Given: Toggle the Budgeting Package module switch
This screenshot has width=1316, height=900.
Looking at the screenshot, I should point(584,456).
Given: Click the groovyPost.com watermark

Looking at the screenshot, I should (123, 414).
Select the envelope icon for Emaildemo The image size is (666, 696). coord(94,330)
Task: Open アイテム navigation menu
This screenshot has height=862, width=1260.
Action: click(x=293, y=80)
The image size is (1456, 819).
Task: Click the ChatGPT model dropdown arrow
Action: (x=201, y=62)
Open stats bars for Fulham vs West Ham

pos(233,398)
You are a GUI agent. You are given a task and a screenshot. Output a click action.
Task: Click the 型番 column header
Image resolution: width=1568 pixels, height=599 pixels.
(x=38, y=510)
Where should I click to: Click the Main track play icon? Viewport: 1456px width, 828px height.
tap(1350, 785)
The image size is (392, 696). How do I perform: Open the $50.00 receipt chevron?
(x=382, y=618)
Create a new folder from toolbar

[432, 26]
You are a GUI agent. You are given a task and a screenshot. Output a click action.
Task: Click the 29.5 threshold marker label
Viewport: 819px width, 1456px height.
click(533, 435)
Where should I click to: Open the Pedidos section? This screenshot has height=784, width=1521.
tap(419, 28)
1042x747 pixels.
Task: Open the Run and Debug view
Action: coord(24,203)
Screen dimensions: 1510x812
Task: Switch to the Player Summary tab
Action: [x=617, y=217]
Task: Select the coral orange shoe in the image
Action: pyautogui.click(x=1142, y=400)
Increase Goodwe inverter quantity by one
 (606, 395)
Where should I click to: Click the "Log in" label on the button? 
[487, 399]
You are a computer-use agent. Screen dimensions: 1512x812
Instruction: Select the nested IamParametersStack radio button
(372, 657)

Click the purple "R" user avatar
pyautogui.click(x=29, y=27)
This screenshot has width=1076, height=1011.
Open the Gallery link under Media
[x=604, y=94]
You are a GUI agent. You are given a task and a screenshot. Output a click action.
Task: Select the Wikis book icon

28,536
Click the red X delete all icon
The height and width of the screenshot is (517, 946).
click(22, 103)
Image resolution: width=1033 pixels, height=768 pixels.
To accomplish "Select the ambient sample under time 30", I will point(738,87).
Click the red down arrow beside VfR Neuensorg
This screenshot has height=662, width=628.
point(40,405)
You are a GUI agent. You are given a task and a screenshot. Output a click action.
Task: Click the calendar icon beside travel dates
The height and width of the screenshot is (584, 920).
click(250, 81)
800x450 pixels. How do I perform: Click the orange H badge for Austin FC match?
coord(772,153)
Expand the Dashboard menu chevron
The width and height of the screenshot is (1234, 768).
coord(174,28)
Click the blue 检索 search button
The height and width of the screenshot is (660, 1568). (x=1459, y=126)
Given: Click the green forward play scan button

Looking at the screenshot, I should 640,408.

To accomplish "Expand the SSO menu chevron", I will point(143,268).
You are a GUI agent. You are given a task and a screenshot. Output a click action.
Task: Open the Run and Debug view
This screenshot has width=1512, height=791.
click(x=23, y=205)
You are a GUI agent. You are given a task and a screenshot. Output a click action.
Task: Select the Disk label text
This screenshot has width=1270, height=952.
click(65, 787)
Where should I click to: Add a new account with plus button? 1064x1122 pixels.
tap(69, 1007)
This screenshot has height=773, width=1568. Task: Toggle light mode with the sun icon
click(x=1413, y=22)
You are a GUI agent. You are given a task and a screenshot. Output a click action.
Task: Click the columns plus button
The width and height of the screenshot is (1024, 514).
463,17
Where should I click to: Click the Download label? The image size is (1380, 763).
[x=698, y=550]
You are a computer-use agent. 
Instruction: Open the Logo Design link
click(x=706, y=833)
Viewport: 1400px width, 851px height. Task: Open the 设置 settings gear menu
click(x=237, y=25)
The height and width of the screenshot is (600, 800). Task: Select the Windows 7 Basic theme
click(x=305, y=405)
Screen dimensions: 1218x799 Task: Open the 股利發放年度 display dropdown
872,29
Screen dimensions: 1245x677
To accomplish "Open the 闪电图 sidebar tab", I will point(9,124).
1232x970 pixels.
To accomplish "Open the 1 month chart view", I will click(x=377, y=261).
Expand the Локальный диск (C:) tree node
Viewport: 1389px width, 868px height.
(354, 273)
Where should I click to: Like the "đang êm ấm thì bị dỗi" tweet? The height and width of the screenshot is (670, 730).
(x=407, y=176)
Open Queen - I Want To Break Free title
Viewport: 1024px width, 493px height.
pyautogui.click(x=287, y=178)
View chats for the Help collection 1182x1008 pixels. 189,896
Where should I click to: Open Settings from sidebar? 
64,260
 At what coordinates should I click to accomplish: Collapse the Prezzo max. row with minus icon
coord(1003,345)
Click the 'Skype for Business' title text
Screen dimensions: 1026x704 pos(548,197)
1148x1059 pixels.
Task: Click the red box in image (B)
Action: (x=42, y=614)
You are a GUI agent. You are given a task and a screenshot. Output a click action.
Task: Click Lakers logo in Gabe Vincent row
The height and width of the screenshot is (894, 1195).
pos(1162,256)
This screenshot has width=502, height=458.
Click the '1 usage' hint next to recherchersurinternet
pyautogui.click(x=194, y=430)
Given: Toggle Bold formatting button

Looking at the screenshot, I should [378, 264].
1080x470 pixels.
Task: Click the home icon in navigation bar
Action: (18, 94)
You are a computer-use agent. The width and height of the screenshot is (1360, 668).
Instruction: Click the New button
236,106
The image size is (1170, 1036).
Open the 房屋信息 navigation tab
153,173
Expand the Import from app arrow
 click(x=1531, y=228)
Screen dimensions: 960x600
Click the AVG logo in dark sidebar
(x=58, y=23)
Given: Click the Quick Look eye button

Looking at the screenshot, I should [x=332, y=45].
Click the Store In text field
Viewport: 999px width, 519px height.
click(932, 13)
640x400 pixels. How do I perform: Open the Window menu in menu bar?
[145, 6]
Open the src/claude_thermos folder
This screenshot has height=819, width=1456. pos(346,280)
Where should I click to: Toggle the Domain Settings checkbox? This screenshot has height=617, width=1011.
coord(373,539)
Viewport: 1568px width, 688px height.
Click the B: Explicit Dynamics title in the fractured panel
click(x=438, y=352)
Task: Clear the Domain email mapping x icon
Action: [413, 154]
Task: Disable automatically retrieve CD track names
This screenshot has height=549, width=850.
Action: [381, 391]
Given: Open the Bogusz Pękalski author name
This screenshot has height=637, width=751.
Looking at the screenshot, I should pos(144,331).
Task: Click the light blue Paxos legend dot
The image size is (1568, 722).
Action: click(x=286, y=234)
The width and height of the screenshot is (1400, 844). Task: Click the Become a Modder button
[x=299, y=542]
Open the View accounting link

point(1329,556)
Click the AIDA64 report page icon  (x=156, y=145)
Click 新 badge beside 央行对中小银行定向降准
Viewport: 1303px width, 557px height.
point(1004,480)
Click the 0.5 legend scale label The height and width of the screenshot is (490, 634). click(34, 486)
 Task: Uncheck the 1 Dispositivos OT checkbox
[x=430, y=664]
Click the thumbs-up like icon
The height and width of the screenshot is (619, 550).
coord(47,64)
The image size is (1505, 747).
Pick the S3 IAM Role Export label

________

Pick out every line above that contains the string "plus", treating uppercase and lowercase letters as distinct.

Where should I click to: Add a new account with plus button? 1064x1122 pixels.
Task: Click the columns plus button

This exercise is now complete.